CNN’s chief medical correspondent Sanjay Gupta was interviewed by Playboy “during a week when Ebola was briefly back in the news.”
Playboy asked which of his jobs was harder — brain surgery or the news biz:
It’s funny. When I did my residency in neurosurgery, I couldn’t imagine anything more demanding or physically exhausting. But now I have weeks at CNN when I’ll go five days on three and a half hours of sleep a night if there’s breaking health news. They’re both extremely busy, intense jobs. Some weeks I practically live in the newsroom, and I still see patients and do surgery on Mondays, many Fridays and often on Thursdays too. But I like the balance. My job at the hospital gives meaning to my job on TV and vice versa. They’re similar challenges in many ways. They both have the element of surprise. You need to stay sharp and on your game, on top of the latest information, and both get your adrenaline going in a serious way.

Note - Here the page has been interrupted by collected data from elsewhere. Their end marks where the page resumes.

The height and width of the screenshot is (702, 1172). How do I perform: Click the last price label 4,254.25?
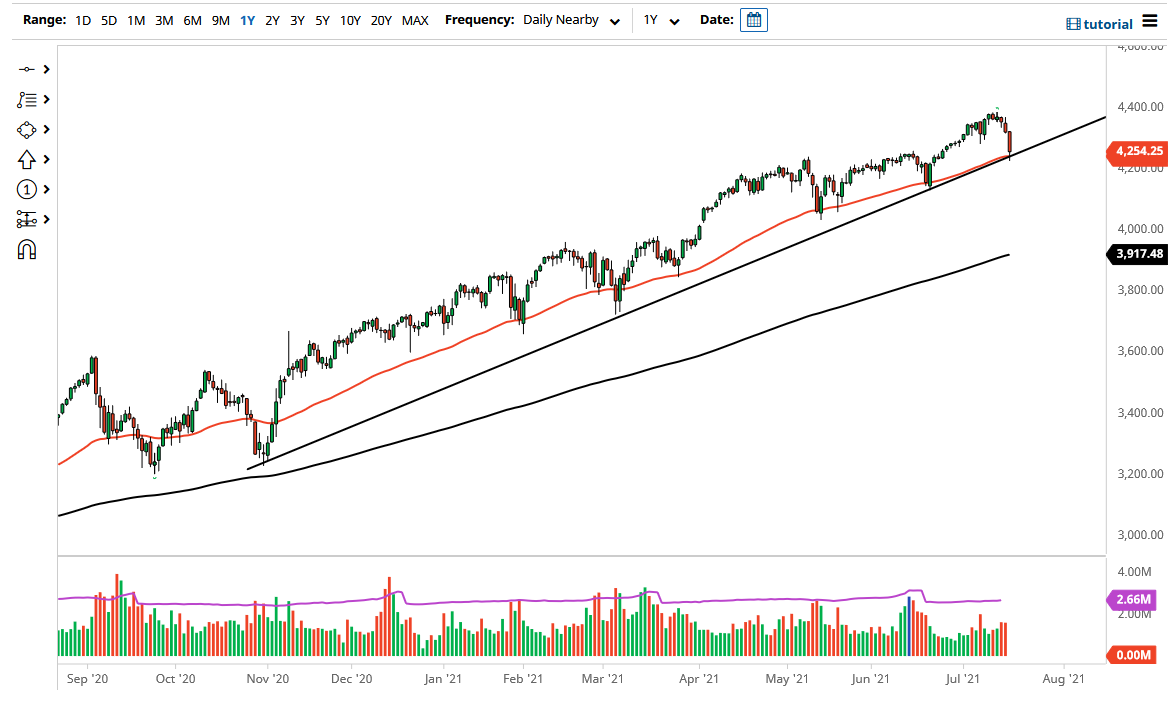tap(1139, 152)
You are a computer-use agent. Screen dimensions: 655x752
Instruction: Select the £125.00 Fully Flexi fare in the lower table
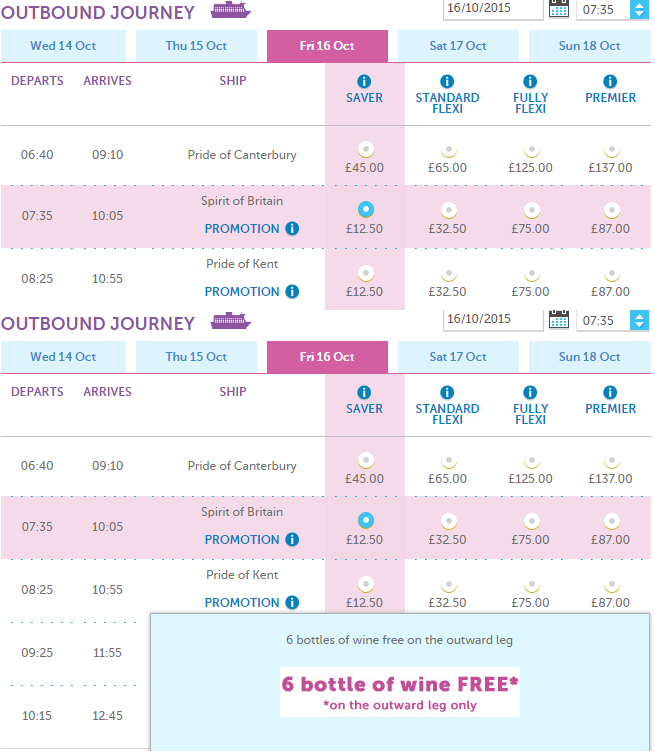(x=531, y=461)
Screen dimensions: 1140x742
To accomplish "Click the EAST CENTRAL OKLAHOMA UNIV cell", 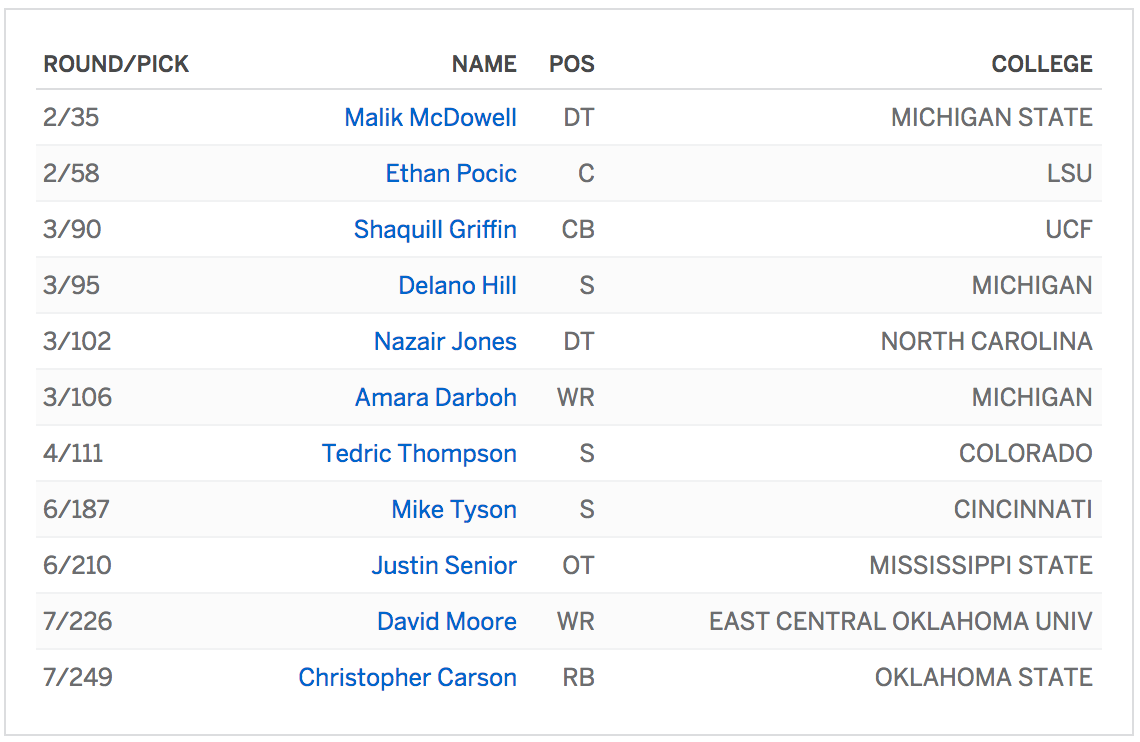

Asked about fear mongering:
That’s a fair question. I think it’s a tough balance to strike. Remember avian flu? It killed 70 percent of the people who got it in Southeast Asia. As with Ebola, we worried that people would get on planes and bring that flu virus back to the United States. There was no reason to believe it wouldn’t be as lethal here as it was in Asia. People were worried, so we reported on it. It didn’t come to the States and spread.
CNN’s Weed man (he’s produced three documentaries on the subject) doesn’t really like pot:
I tried pot. I didn’t really like it. It wasn’t medicinal quality. Someone offered it to me, and it definitely had an effect. Mostly it made me anxious, and I didn’t like that feeling. I’m an in-control sort of guy, so I honestly wouldn’t do it again.
And he admits he’s pretty liberal:
I’m a pretty liberal guy. Being journalists, we work our whole careers predicated on freedom of speech. I value humanitarian causes that are liberal, so I probably lean more liberal, though not as liberal as all my colleagues within CNN.
And then the Hillary Clinton question (he worked for her as a White House fellow in her office when she was First Lady):
She was a really good boss. I ended up writing a lot of speeches, so I spent a significant amount of time briefing her and collaborating. She’s very knowledgeable. You don’t want to walk into a room with Hillary Clinton without knowing every detail about what you’re discussing. She’ll call you on it. That was good for me and it fit my personality. I think we got along pretty well.
As far as being president, that’s a good question. I’m a little biased because I know health care is an important issue to her. She certainly has a better pedigree than she had as first lady. She’s been a senator, she’s been secretary of state. She has good relationships with world leaders. But it raises the question of what makes a good president. Being very smart is important, and she is, but some of the best presidents weren’t necessarily the smartest people in their class. You have to be very strategic, and I think she is. You have to have clear positions on issues like ISIS, which she’s very engaged with. I think the least important factor is that she’s a woman. She downplays that and even said to me that there are countries with women in power that also have a strong history of oppression against women—Benazir Bhutto in Pakistan, Indira Gandhi in India. The fact that Hillary’s a woman shouldn’t make a difference.